3. Finally, the City also challenges G&K's standing to bring this action. The City argues that G&K has not suffered a concrete or particularized injury, citing Price Trucking Corp. v. Norampac Industries, Inc., 748 F.3d 75 (2d Cir. 2014), to argue that G&K cannot bring a claim on behalf of a subcontractor. Neither argument is persuasive.
Regarding Article III standing, and accepting the allegations in the complaint as true, G&K has asserted a sufficient injury to meet the standing requirements. G&K's allegations that it suffered an economic harm when it lost money related to its own actions to implement its agreement with RID and its alleged obligation to pay the pending invoices suffice to meet this requirement. See Lujan v. Defs. of Wildlife, 504 U.S. 555, 560-61 (1992) (explaining that, to establish standing, plaintiffs must show that they suffered an "injury in fact" with a "causal connection between the injury and the conduct complained of" such that the injury will "likely. . . be redressed by a favorable decision" (internal quotations and citations omitted)).
As to whether G&K can bring a claim on behalf of the subcontractors, the parties rely on different interpretations of Price Trucking. There, the Second Circuit addressed "whether CERCLA creates direct liability between owners and subcontractors with respect to cleanup on a CERCLA site when the owner has paid a general contractor in full for the subcontractor's work." Price Trucking, 748 F.3d at 79. The Second Circuit held that it did not. However, to the extent that G&K is arguing that subcontractor cost-recovery suits must be brought by the general contractor, G&K overreads Price Trucking, which explicitly declined to address whether there might be a different circumstance in which a subcontractor could bring a CERCLA cost-recovery action. See id. at 77, 85 (noting that the "sole question presented on appeal is whether CERCLA grants the subcontractor a right of recovery against the landowner in these circumstances" and that "we need not decide and do not imply a view as to whether there may be cases in which a cleanup contractor or subcontractor could successfully bring a cost-recovery action"). In any event, G&K still must meet CERCLA's requirement that it incurred the costs for which it seeks to be reimbursed. As to the payments made or owed to the subcontractors, G&K did not incur those costs.

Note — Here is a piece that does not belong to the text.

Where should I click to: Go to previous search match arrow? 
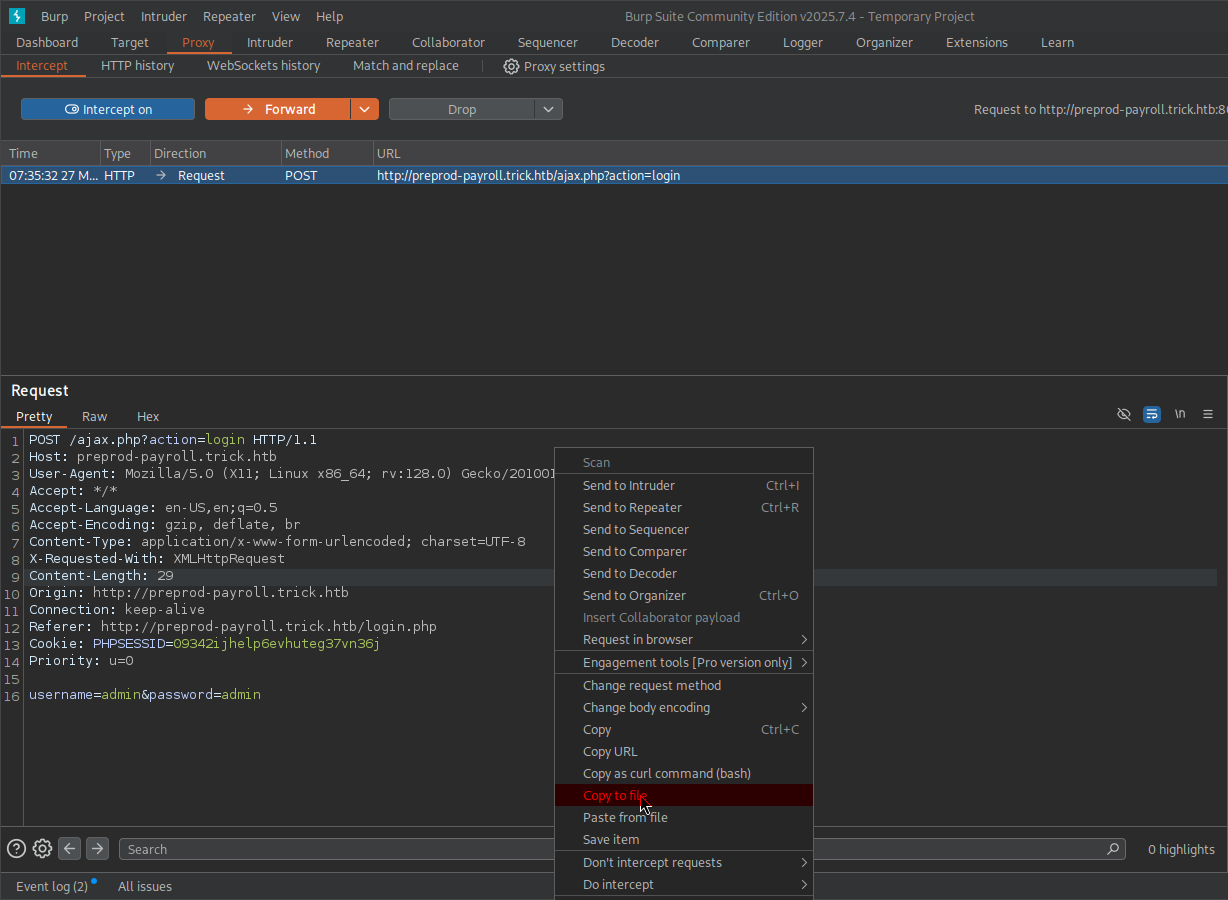(70, 849)
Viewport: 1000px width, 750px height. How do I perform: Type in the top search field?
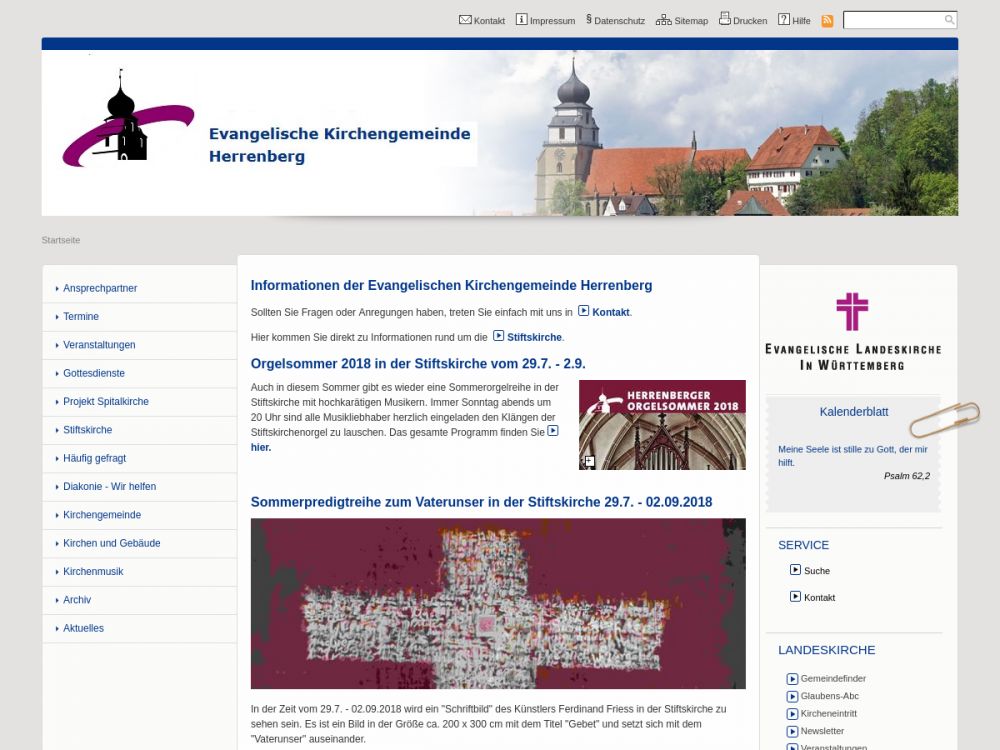(x=893, y=20)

Therefore, we affirm the district court's dismissal of this theory on that ground.
We AFFIRM in part and REVERSE in part, and REMAND to the district court for further proceedings consistent with this disposition.
The parties shall bear their own costs on appeal.
[*]This disposition is not appropriate for publication and is not precedent except as provided by Ninth Circuit Rule 36-3.